* [Questions on the material]
• 1. In the text on toothpaste and mouthwash ingredients, why do mouthwashes contain ethyl alcohol? Answer in one to three sentences.
• 2. Answer these from the text on toothpaste and mouthwash ingredients:
(a) At what level are flavoring agents present in the dentifrices?
(b) How much thickening agent can be used?
(c) Up to what level is water normally present in toothpastes?
• 3. Write the next part of the text on toothpaste and mouthwash ingredients, starting after its final sentence.

* [Study text]
+ + + + + + +

The sudsing agent can be employed at levels ranging from about 0.5 to 5.0%.

Suitable flavoring agents for use in the dentifrices herein include, for example, Wintergreen oil (methyl salicylate), oil of peppermint, oil of sassafras (synthetic), and oil of anise. Flavoring agents are present at a level of from 0.01% to 2.0%. Sweetening agents include, for example, saccharin, dextrose, levulose, and sodium cyclamate.

In toothpastes it is desirable to employ thickening agents such as hydroxyethylcellulose and water-soluble salts of cellulose ethers, including sodium carboxymethyl cellulose and sodium carboxymethylhydroxyethyl cellulose; or natural gums, including gum karaya, gum arabic and gum tragacanth. Also, colloidal magnesium aluminum silicate or finely divided silica can be used as part of the thickening agent to improve the texture of the product. Thickening agents in an amount of from 0.1% to 5.0% can be used.

It is also desirable to include some humectant or viscosity modifying material in toothpastes. Suitable materials for these purposes include glycerine, sorbitol, and

other edible polyhydric alcohols or mixtures thereof. These materials can comprise up to 40% of the toothpaste composition. In addition to the aforementioned typical components of a toothpaste, water is normally present in toothpastes at levels up to 50%.

Mouthwashes generally comprise a water/ethyl alcohol solution and about 0.01% to about 2.0% of flavoring materials such as those mentioned above for dentifrices. The alcohol provides an antibacterial eflect and also solubilizes the flavoring materials. Optionally, mouthwashes also contain additional antibacterial agents such as cetyl trimethylammonium chloride, sudsing and sweetening agents such as those mentioned above for dentifrices, and humectants such as glycerine and sorbitol which give a moist feel in the mouth.

+ + + + + + +

* [Recorded information]
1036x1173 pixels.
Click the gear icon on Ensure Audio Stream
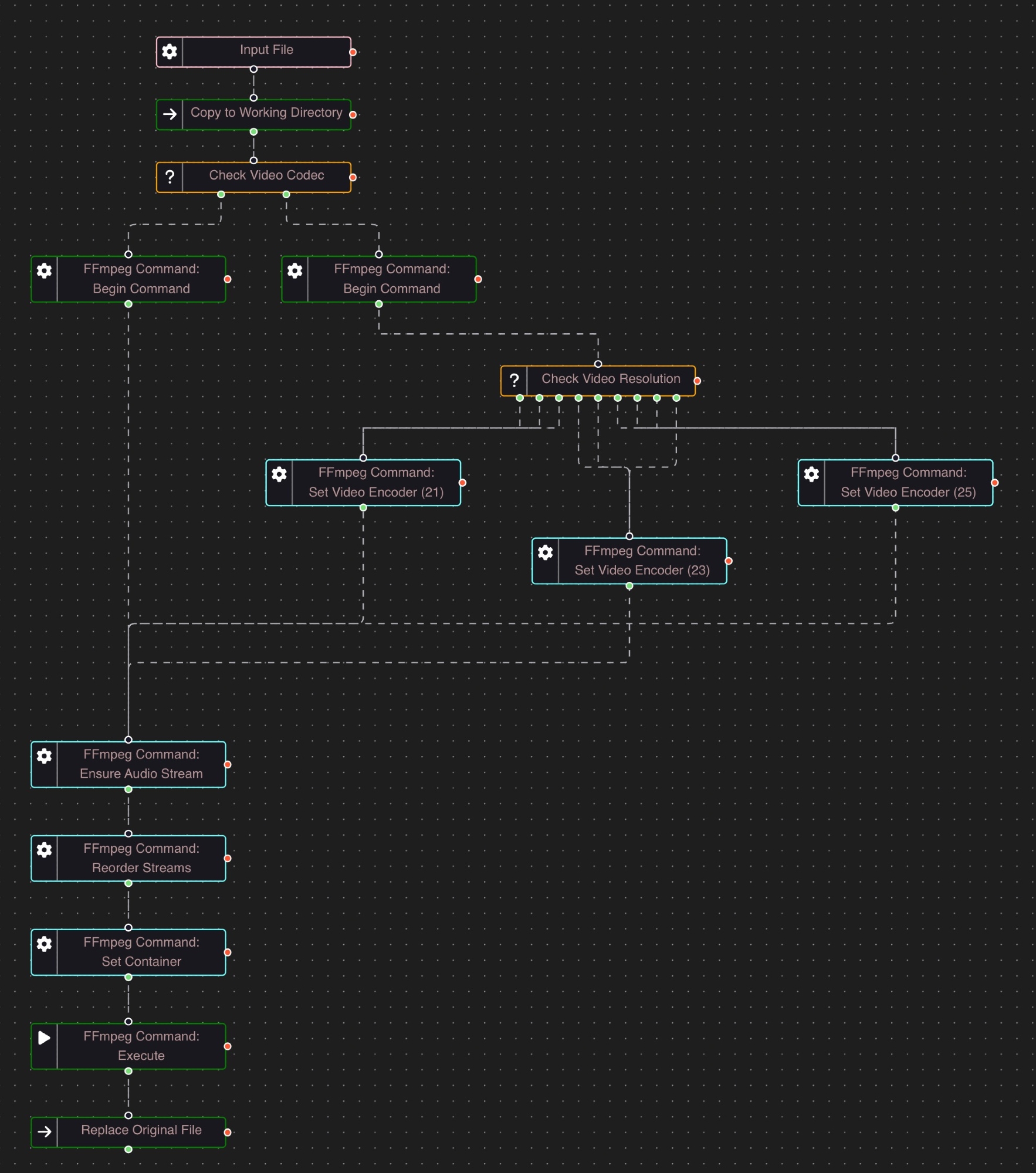pyautogui.click(x=44, y=756)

+ + + + + + +

* [Per-task answers]
• 1. The alcohol gives the mouthwash an antibacterial effect. It also dissolves the flavoring materials.

• 2.
(a) From 0.01% to 2.0%.
(b) From 0.1% to 5.0%.
(c) Up to 50%.

• 3.
Typically, mouthwashes contain 10% to 60% ethyl alcohol, 30% to water, 5% to 20% glycerine or other humectant, 0.1% to 2% sudsing agent, 0.05% to 0.5% sweetening agent such as saccharin and 0.05% to 0.3% flavoring agent.

These aforesaid mouthwash compositions can also be administered in vaporizer or aerosol forms. When administered in aerosol form, commonly available propellants such as hydrocarbons and fluoro-halogen derivatives, for example, dichlorodifluoromethane and tetrafluoridichloroethane are used.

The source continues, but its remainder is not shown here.